> Task inputs
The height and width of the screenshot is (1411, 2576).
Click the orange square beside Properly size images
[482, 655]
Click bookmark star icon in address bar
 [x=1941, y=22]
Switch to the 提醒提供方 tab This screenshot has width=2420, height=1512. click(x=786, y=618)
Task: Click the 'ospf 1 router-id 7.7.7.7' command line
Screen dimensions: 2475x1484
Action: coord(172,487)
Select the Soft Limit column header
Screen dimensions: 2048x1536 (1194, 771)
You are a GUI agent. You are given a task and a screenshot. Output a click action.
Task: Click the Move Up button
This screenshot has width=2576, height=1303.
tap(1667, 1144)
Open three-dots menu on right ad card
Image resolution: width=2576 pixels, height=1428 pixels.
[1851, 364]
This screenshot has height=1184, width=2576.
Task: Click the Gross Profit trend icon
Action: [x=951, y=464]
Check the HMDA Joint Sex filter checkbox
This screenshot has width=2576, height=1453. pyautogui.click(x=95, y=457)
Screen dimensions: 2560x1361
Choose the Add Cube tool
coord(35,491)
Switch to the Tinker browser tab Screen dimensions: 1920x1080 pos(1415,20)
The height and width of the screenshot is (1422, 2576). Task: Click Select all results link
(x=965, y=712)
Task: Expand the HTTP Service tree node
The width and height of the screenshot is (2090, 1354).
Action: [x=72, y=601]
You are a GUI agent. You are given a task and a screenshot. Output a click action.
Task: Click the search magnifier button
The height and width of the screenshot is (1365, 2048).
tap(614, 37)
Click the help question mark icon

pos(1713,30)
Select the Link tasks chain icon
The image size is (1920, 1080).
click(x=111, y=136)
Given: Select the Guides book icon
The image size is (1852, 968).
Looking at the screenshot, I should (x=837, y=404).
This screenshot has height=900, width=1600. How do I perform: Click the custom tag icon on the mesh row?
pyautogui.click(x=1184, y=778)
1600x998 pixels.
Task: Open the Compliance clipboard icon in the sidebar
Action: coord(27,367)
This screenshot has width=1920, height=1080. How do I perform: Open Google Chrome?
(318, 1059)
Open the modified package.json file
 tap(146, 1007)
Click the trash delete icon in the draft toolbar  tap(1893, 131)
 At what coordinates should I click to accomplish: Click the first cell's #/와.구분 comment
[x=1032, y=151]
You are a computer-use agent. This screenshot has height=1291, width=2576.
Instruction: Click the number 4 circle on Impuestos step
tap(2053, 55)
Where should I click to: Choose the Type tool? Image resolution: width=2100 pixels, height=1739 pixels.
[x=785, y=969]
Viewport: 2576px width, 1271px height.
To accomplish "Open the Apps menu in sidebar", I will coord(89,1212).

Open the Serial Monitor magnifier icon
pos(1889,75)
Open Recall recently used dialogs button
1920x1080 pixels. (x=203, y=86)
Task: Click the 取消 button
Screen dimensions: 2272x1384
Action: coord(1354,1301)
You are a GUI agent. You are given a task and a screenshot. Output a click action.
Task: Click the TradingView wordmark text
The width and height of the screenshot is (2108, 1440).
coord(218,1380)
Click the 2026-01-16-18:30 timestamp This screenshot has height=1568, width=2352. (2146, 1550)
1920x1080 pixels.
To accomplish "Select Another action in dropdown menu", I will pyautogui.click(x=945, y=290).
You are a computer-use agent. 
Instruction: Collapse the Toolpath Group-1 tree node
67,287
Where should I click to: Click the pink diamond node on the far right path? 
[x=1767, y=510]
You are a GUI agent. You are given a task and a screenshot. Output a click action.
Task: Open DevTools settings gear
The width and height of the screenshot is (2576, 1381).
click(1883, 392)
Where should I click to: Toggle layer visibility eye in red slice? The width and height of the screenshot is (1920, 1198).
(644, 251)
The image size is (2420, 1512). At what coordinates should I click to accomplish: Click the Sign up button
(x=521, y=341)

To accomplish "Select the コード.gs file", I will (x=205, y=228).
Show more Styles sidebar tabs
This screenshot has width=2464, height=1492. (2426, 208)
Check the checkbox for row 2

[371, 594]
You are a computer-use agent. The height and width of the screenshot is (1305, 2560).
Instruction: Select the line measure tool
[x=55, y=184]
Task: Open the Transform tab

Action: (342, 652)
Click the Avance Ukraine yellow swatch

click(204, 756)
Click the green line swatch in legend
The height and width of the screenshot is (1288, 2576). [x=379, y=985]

> Problem details
Every entry needs to be retyped exactly.

> Solution to this problem
The height and width of the screenshot is (1411, 2576).
Click the orange square beside Properly size images
[482, 655]
Click bookmark star icon in address bar
 [x=1941, y=22]
Switch to the 提醒提供方 tab This screenshot has width=2420, height=1512. click(x=786, y=618)
Task: Click the 'ospf 1 router-id 7.7.7.7' command line
Screen dimensions: 2475x1484
Action: coord(172,487)
Select the Soft Limit column header
Screen dimensions: 2048x1536 (1194, 771)
You are a GUI agent. You are given a task and a screenshot. Output a click action.
Task: Click the Move Up button
This screenshot has width=2576, height=1303.
tap(1667, 1144)
Open three-dots menu on right ad card
Image resolution: width=2576 pixels, height=1428 pixels.
[1851, 364]
This screenshot has height=1184, width=2576.
Task: Click the Gross Profit trend icon
Action: [x=951, y=464]
Check the HMDA Joint Sex filter checkbox
This screenshot has width=2576, height=1453. pyautogui.click(x=95, y=457)
Screen dimensions: 2560x1361
Choose the Add Cube tool
coord(35,491)
Switch to the Tinker browser tab Screen dimensions: 1920x1080 pos(1415,20)
The height and width of the screenshot is (1422, 2576). Task: Click Select all results link
(x=965, y=712)
Task: Expand the HTTP Service tree node
The width and height of the screenshot is (2090, 1354).
Action: [x=72, y=601]
You are a GUI agent. You are given a task and a screenshot. Output a click action.
Task: Click the search magnifier button
The height and width of the screenshot is (1365, 2048).
tap(614, 37)
Click the help question mark icon

pos(1713,30)
Select the Link tasks chain icon
The image size is (1920, 1080).
click(x=111, y=136)
Given: Select the Guides book icon
The image size is (1852, 968).
Looking at the screenshot, I should (x=837, y=404).
This screenshot has height=900, width=1600. How do I perform: Click the custom tag icon on the mesh row?
pyautogui.click(x=1184, y=778)
1600x998 pixels.
Task: Open the Compliance clipboard icon in the sidebar
Action: coord(27,367)
This screenshot has width=1920, height=1080. How do I perform: Open Google Chrome?
(318, 1059)
Open the modified package.json file
 tap(146, 1007)
Click the trash delete icon in the draft toolbar  tap(1893, 131)
 At what coordinates should I click to accomplish: Click the first cell's #/와.구분 comment
[x=1032, y=151]
You are a computer-use agent. This screenshot has height=1291, width=2576.
Instruction: Click the number 4 circle on Impuestos step
tap(2053, 55)
Where should I click to: Choose the Type tool? Image resolution: width=2100 pixels, height=1739 pixels.
[x=785, y=969]
Viewport: 2576px width, 1271px height.
To accomplish "Open the Apps menu in sidebar", I will coord(89,1212).

Open the Serial Monitor magnifier icon
pos(1889,75)
Open Recall recently used dialogs button
1920x1080 pixels. (x=203, y=86)
Task: Click the 取消 button
Screen dimensions: 2272x1384
Action: coord(1354,1301)
You are a GUI agent. You are given a task and a screenshot. Output a click action.
Task: Click the TradingView wordmark text
The width and height of the screenshot is (2108, 1440).
coord(218,1380)
Click the 2026-01-16-18:30 timestamp This screenshot has height=1568, width=2352. (2146, 1550)
1920x1080 pixels.
To accomplish "Select Another action in dropdown menu", I will pyautogui.click(x=945, y=290).
You are a computer-use agent. 
Instruction: Collapse the Toolpath Group-1 tree node
67,287
Where should I click to: Click the pink diamond node on the far right path? 
[x=1767, y=510]
You are a GUI agent. You are given a task and a screenshot. Output a click action.
Task: Open DevTools settings gear
The width and height of the screenshot is (2576, 1381).
click(1883, 392)
Where should I click to: Toggle layer visibility eye in red slice? The width and height of the screenshot is (1920, 1198).
(644, 251)
The image size is (2420, 1512). At what coordinates should I click to accomplish: Click the Sign up button
(x=521, y=341)

To accomplish "Select the コード.gs file", I will (x=205, y=228).
Show more Styles sidebar tabs
This screenshot has width=2464, height=1492. (2426, 208)
Check the checkbox for row 2

[371, 594]
You are a computer-use agent. The height and width of the screenshot is (1305, 2560).
Instruction: Select the line measure tool
[x=55, y=184]
Task: Open the Transform tab

Action: (342, 652)
Click the Avance Ukraine yellow swatch

click(204, 756)
Click the green line swatch in legend
The height and width of the screenshot is (1288, 2576). [x=379, y=985]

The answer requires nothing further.